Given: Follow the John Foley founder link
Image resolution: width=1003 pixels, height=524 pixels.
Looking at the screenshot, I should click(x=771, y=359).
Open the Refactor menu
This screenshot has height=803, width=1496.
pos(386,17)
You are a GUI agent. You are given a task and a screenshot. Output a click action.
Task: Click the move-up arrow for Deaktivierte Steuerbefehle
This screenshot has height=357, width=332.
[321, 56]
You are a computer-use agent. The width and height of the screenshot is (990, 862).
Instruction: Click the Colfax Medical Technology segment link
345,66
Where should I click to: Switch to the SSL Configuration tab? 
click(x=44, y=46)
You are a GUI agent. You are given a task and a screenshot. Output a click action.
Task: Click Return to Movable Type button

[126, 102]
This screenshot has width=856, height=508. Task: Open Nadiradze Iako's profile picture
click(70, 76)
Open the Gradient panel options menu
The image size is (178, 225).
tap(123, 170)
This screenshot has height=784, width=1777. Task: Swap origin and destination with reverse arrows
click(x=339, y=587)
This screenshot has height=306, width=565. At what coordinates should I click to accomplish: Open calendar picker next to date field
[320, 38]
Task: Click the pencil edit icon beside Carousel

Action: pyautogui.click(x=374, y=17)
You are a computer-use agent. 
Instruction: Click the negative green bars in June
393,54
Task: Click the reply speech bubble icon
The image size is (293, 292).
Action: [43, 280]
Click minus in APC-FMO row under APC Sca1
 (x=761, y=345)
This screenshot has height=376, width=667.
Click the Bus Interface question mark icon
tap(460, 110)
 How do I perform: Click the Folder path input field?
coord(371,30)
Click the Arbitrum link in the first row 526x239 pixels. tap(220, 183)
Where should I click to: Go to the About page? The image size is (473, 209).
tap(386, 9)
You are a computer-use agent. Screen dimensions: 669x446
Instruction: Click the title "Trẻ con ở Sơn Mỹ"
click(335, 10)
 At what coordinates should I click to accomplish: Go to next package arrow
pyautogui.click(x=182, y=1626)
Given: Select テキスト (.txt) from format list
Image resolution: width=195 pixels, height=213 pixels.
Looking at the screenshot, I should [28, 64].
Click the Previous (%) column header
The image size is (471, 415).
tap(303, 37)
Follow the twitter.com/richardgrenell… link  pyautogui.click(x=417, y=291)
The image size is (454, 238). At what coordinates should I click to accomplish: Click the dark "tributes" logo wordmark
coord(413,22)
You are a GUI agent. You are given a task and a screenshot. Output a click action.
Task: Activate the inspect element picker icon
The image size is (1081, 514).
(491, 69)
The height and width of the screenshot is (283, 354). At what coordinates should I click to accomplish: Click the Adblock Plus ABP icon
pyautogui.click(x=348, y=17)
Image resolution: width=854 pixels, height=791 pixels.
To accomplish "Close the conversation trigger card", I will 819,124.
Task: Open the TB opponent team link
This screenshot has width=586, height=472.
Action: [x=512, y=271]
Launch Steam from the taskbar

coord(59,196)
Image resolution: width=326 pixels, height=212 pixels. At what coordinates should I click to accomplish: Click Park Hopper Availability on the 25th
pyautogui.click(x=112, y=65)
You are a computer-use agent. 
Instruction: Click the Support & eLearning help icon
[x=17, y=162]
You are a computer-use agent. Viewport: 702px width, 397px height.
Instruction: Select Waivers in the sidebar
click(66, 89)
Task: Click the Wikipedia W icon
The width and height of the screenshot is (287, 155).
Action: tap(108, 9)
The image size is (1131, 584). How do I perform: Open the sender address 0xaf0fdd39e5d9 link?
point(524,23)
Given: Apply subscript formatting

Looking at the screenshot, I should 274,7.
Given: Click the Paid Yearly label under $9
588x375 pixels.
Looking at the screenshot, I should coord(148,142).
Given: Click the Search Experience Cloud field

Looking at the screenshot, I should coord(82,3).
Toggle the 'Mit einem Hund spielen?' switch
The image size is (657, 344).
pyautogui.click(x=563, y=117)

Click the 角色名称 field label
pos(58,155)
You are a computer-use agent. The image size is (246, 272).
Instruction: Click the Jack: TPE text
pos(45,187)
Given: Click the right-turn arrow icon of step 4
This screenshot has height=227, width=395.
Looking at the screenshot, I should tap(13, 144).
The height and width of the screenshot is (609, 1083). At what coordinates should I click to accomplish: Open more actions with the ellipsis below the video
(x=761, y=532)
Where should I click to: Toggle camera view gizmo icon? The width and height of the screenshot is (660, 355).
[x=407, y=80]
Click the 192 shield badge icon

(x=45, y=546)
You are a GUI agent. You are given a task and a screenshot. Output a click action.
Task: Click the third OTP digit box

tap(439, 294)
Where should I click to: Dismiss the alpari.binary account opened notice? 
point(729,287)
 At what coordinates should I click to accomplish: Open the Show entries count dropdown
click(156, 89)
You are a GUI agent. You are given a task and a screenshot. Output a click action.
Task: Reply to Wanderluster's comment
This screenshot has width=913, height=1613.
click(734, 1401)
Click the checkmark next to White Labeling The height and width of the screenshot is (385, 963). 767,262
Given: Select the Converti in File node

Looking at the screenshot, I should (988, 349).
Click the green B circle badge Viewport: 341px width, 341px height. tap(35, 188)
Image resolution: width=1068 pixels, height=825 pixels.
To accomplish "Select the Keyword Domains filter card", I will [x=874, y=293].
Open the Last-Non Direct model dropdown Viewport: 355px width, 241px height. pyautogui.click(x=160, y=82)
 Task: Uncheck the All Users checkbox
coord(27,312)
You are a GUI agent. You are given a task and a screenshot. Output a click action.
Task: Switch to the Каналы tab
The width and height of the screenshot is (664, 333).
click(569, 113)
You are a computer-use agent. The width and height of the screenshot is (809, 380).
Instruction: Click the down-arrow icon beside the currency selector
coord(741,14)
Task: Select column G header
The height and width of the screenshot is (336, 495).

---------------

▶ WORK TO COMPLETE
Reproduce every line above, keeping each word exactly as it appears.

▶ OUTPUT BELOW
Given: Follow the John Foley founder link
Image resolution: width=1003 pixels, height=524 pixels.
Looking at the screenshot, I should click(x=771, y=359).
Open the Refactor menu
This screenshot has height=803, width=1496.
pos(386,17)
You are a GUI agent. You are given a task and a screenshot. Output a click action.
Task: Click the move-up arrow for Deaktivierte Steuerbefehle
This screenshot has height=357, width=332.
[321, 56]
You are a computer-use agent. The width and height of the screenshot is (990, 862).
Instruction: Click the Colfax Medical Technology segment link
345,66
Where should I click to: Switch to the SSL Configuration tab? 
click(x=44, y=46)
You are a GUI agent. You are given a task and a screenshot. Output a click action.
Task: Click Return to Movable Type button

[126, 102]
This screenshot has width=856, height=508. Task: Open Nadiradze Iako's profile picture
click(70, 76)
Open the Gradient panel options menu
The image size is (178, 225).
tap(123, 170)
This screenshot has height=784, width=1777. Task: Swap origin and destination with reverse arrows
click(x=339, y=587)
This screenshot has height=306, width=565. At what coordinates should I click to accomplish: Open calendar picker next to date field
[320, 38]
Task: Click the pencil edit icon beside Carousel

Action: pyautogui.click(x=374, y=17)
You are a computer-use agent. 
Instruction: Click the negative green bars in June
393,54
Task: Click the reply speech bubble icon
The image size is (293, 292).
Action: [43, 280]
Click minus in APC-FMO row under APC Sca1
 (x=761, y=345)
This screenshot has height=376, width=667.
Click the Bus Interface question mark icon
tap(460, 110)
 How do I perform: Click the Folder path input field?
coord(371,30)
Click the Arbitrum link in the first row 526x239 pixels. tap(220, 183)
Where should I click to: Go to the About page? The image size is (473, 209).
tap(386, 9)
You are a computer-use agent. Screen dimensions: 669x446
Instruction: Click the title "Trẻ con ở Sơn Mỹ"
click(335, 10)
 At what coordinates should I click to accomplish: Go to next package arrow
pyautogui.click(x=182, y=1626)
Given: Select テキスト (.txt) from format list
Image resolution: width=195 pixels, height=213 pixels.
Looking at the screenshot, I should [28, 64].
Click the Previous (%) column header
The image size is (471, 415).
tap(303, 37)
Follow the twitter.com/richardgrenell… link  pyautogui.click(x=417, y=291)
The image size is (454, 238). At what coordinates should I click to accomplish: Click the dark "tributes" logo wordmark
coord(413,22)
You are a GUI agent. You are given a task and a screenshot. Output a click action.
Task: Activate the inspect element picker icon
The image size is (1081, 514).
(491, 69)
The height and width of the screenshot is (283, 354). At what coordinates should I click to accomplish: Click the Adblock Plus ABP icon
pyautogui.click(x=348, y=17)
Image resolution: width=854 pixels, height=791 pixels.
To accomplish "Close the conversation trigger card", I will 819,124.
Task: Open the TB opponent team link
This screenshot has width=586, height=472.
Action: [x=512, y=271]
Launch Steam from the taskbar

coord(59,196)
Image resolution: width=326 pixels, height=212 pixels. At what coordinates should I click to accomplish: Click Park Hopper Availability on the 25th
pyautogui.click(x=112, y=65)
You are a computer-use agent. 
Instruction: Click the Support & eLearning help icon
[x=17, y=162]
You are a computer-use agent. Viewport: 702px width, 397px height.
Instruction: Select Waivers in the sidebar
click(66, 89)
Task: Click the Wikipedia W icon
The width and height of the screenshot is (287, 155).
Action: tap(108, 9)
The image size is (1131, 584). How do I perform: Open the sender address 0xaf0fdd39e5d9 link?
point(524,23)
Given: Apply subscript formatting

Looking at the screenshot, I should 274,7.
Given: Click the Paid Yearly label under $9
588x375 pixels.
Looking at the screenshot, I should coord(148,142).
Given: Click the Search Experience Cloud field

Looking at the screenshot, I should coord(82,3).
Toggle the 'Mit einem Hund spielen?' switch
The image size is (657, 344).
pyautogui.click(x=563, y=117)

Click the 角色名称 field label
pos(58,155)
You are a computer-use agent. The image size is (246, 272).
Instruction: Click the Jack: TPE text
pos(45,187)
Given: Click the right-turn arrow icon of step 4
This screenshot has height=227, width=395.
Looking at the screenshot, I should tap(13, 144).
The height and width of the screenshot is (609, 1083). At what coordinates should I click to accomplish: Open more actions with the ellipsis below the video
(x=761, y=532)
Where should I click to: Toggle camera view gizmo icon? The width and height of the screenshot is (660, 355).
[x=407, y=80]
Click the 192 shield badge icon

(x=45, y=546)
You are a GUI agent. You are given a task and a screenshot. Output a click action.
Task: Click the third OTP digit box

tap(439, 294)
Where should I click to: Dismiss the alpari.binary account opened notice? 
point(729,287)
 At what coordinates should I click to accomplish: Open the Show entries count dropdown
click(156, 89)
You are a GUI agent. You are given a task and a screenshot. Output a click action.
Task: Reply to Wanderluster's comment
This screenshot has width=913, height=1613.
click(734, 1401)
Click the checkmark next to White Labeling The height and width of the screenshot is (385, 963). 767,262
Given: Select the Converti in File node

Looking at the screenshot, I should (988, 349).
Click the green B circle badge Viewport: 341px width, 341px height. tap(35, 188)
Image resolution: width=1068 pixels, height=825 pixels.
To accomplish "Select the Keyword Domains filter card", I will [x=874, y=293].
Open the Last-Non Direct model dropdown Viewport: 355px width, 241px height. pyautogui.click(x=160, y=82)
 Task: Uncheck the All Users checkbox
coord(27,312)
You are a GUI agent. You are given a task and a screenshot. Output a click action.
Task: Switch to the Каналы tab
The width and height of the screenshot is (664, 333).
click(569, 113)
You are a computer-use agent. The width and height of the screenshot is (809, 380).
Instruction: Click the down-arrow icon beside the currency selector
coord(741,14)
Task: Select column G header
The height and width of the screenshot is (336, 495).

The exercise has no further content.